*Given problem 1:*
Could you reproduce the retirement blog post, starting with "Meanwhile, before I" and going on through "happened this afternoon.", but swap "afternoon" for "morning"?
*Given problem 2:*
Can you echo the rows verbatim, starting with the first row and going on through the row with "tap(681, 643)"?

*Source text:*
Here I am at my new website. This is really an exciting moment for me. A year and a half ago I first started really thinking about, and writing about, what it would be like to move from a career-life to the life of a retired woman. I grew up firmly rooted in the feminist movement and believed that I could have it all; career, family, travel, joy. Sometimes I really did believe that I had the best of everything: a career that was engaging, challenging and rewarding; three wonderful children; good recipes for home-made bread and raspberry preserves, because after all super-Mom had to both career woman and earth mother; husbands (got to smile when I write that) that shared my life; and lots of adventures. My identity was all of those things. And then I realized that before long the picture would be oh so different; no more career, kids grown up and living their own lives, husband (just the one now) busy with his own life and children, and generally less interest in baking or canning although I do spend more time preparing gourmet feasts. Leaving my professional life behind, I was about to become a “housewife” and that didn’t sit so easily with me. And now … here I am … busy and happy (mostly) and launching a website which includes my blog and information about the women and retirement workshops I’m ready to do. The first one’s already scheduled for the Crones Counsel Gathering in Atlanta, Georgia later this month. If you know of anyone who organizes these kinds of events or workshops, please do forward my website info to them. Can’t wait to gather with more women who are travelling this most interesting road.
Meanwhile, before I get to what was going to be what I was going to write about (now there’s a convoluted sentence … if you read it very slowly it should actually make sense), I want to tell you about an amazing thing that happened this afternoon.

*Stored data entries:*

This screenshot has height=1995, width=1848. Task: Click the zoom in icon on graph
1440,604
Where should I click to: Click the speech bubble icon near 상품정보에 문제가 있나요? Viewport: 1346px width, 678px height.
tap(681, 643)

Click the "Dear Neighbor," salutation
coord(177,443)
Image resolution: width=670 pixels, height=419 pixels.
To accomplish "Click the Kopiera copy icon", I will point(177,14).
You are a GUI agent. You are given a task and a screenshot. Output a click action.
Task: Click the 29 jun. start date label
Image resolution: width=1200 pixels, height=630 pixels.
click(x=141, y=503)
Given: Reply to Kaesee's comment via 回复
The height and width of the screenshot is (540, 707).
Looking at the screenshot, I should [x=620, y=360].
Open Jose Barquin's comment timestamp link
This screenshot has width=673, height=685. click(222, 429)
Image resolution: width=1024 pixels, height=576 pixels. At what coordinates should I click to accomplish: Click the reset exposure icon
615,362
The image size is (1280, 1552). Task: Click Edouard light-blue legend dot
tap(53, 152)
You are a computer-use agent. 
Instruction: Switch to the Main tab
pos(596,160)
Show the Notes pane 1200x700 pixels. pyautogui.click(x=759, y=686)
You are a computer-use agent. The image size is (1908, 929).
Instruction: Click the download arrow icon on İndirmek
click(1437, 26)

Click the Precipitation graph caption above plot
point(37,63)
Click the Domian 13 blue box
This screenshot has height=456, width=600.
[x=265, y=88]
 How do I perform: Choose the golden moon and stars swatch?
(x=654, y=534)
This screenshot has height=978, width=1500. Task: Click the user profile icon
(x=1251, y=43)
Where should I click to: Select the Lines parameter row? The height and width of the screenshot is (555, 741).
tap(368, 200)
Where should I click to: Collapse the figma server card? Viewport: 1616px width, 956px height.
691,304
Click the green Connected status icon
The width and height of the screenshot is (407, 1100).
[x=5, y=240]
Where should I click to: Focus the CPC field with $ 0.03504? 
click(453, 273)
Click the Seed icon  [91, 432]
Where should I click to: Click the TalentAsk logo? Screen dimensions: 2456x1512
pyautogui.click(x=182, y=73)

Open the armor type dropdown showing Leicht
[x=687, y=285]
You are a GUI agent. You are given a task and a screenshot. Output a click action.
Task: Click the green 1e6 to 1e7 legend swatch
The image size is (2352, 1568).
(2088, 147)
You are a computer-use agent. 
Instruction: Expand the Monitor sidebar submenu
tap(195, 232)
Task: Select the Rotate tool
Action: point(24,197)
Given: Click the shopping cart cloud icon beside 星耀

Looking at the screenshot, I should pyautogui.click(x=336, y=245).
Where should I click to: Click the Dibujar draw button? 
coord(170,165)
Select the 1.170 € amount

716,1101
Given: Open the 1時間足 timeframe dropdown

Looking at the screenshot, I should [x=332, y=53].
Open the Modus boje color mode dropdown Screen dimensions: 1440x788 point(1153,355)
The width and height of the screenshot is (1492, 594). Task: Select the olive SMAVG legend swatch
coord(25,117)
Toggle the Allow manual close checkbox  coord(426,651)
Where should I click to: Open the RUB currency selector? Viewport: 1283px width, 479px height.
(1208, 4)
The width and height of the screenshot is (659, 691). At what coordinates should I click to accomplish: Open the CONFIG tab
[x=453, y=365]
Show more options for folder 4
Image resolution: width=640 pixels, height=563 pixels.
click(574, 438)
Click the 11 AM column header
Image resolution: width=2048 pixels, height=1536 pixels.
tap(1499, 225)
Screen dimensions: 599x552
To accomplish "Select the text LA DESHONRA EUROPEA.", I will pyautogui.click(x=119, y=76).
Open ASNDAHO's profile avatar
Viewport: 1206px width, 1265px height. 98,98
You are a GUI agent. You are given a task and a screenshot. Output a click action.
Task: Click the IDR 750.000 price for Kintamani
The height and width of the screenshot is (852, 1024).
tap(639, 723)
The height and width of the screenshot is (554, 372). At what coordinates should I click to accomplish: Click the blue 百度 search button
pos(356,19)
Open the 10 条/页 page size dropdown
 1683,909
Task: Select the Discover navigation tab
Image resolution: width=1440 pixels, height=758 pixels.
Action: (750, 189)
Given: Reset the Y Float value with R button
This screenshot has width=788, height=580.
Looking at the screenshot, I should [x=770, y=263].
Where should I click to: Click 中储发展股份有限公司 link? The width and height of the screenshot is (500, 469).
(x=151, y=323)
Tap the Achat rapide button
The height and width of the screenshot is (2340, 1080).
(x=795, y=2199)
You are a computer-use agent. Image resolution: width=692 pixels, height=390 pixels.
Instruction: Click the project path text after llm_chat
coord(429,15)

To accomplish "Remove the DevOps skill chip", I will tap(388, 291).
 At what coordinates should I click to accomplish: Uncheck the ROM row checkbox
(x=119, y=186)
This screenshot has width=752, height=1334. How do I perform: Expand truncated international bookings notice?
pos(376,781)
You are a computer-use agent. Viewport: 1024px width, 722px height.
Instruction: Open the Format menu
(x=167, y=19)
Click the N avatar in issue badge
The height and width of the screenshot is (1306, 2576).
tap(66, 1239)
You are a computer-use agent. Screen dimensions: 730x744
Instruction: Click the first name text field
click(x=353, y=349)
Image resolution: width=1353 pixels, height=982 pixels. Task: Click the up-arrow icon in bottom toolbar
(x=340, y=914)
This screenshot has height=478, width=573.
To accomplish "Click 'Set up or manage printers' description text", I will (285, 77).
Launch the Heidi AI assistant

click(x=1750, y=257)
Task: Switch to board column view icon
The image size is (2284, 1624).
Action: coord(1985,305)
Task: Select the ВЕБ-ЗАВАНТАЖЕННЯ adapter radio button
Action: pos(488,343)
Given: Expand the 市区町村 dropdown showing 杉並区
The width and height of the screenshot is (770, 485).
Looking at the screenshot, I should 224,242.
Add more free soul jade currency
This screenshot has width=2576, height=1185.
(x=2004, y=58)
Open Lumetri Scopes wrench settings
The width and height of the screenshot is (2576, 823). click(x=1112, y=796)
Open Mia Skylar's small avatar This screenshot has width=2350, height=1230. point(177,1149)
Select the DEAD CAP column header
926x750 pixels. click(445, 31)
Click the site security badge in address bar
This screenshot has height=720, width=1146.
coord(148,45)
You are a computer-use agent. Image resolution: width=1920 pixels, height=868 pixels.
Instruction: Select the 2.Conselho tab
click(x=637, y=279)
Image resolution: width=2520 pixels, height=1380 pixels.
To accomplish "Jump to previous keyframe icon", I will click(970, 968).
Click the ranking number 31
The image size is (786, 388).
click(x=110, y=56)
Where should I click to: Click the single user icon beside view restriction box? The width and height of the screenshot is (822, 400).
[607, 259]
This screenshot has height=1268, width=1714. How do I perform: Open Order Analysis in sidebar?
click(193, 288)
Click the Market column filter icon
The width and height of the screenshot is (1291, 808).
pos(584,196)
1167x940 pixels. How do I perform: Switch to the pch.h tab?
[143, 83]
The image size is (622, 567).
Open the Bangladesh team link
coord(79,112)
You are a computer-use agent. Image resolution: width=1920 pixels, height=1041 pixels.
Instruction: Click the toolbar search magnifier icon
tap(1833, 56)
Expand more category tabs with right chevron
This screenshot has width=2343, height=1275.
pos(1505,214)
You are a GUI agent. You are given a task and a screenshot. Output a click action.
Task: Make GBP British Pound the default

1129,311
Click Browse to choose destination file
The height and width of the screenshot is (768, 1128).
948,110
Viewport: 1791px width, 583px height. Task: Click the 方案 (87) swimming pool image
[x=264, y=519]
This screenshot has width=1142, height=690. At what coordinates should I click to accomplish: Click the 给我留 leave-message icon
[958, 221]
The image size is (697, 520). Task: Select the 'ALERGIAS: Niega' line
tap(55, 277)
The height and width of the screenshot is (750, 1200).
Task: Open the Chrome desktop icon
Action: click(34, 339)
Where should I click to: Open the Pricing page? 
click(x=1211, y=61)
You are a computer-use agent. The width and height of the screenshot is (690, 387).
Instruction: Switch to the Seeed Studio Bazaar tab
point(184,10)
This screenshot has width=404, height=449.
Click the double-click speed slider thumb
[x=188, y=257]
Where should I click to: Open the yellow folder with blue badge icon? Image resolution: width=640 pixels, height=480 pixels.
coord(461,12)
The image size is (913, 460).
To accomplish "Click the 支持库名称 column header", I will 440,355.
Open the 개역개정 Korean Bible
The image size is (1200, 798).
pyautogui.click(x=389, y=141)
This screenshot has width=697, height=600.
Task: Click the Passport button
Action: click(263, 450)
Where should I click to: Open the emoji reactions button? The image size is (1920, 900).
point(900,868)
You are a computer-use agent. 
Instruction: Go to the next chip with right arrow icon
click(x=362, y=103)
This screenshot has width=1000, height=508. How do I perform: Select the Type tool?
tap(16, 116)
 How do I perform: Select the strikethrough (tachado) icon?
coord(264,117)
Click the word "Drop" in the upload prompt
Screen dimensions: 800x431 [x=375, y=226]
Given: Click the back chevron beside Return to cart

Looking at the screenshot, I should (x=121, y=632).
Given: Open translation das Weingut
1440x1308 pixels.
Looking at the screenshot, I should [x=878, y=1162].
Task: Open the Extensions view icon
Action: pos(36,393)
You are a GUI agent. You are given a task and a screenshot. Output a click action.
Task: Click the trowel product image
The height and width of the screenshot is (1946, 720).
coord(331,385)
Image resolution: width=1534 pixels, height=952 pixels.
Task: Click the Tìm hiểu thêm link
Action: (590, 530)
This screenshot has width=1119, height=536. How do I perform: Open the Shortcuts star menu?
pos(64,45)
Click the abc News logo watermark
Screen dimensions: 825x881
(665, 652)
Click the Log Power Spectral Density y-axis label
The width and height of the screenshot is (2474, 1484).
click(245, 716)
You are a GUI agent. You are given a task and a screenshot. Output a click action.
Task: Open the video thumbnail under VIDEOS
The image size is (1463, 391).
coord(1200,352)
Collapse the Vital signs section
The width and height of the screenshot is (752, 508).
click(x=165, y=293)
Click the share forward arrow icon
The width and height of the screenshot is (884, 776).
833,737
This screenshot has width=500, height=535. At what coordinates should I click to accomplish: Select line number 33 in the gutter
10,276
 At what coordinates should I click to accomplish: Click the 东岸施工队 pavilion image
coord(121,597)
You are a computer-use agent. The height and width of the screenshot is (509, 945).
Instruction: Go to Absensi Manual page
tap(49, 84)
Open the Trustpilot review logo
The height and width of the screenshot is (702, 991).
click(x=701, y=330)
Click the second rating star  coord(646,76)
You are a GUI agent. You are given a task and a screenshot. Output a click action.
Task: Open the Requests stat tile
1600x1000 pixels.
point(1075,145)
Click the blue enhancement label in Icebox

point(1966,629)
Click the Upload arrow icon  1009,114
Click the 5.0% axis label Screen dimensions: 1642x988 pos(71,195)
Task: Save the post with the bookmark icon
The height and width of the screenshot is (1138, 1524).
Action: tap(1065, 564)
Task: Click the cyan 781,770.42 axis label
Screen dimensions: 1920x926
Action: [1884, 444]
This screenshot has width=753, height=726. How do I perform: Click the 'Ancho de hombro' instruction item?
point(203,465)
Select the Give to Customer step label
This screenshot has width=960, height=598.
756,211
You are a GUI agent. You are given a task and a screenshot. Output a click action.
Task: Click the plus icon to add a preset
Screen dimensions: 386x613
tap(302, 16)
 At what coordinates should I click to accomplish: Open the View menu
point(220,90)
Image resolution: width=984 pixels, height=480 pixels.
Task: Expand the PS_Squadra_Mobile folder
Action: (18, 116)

*Exercise solution 1:*
Meanwhile, before I get to what was going to be what I was going to write about (now there’s a convoluted sentence … if you read it very slowly it should actually make sense), I want to tell you about an amazing thing that happened this morning.

*Exercise solution 2:*
This screenshot has height=1995, width=1848. Task: Click the zoom in icon on graph
1440,604
Where should I click to: Click the speech bubble icon near 상품정보에 문제가 있나요? Viewport: 1346px width, 678px height.
tap(681, 643)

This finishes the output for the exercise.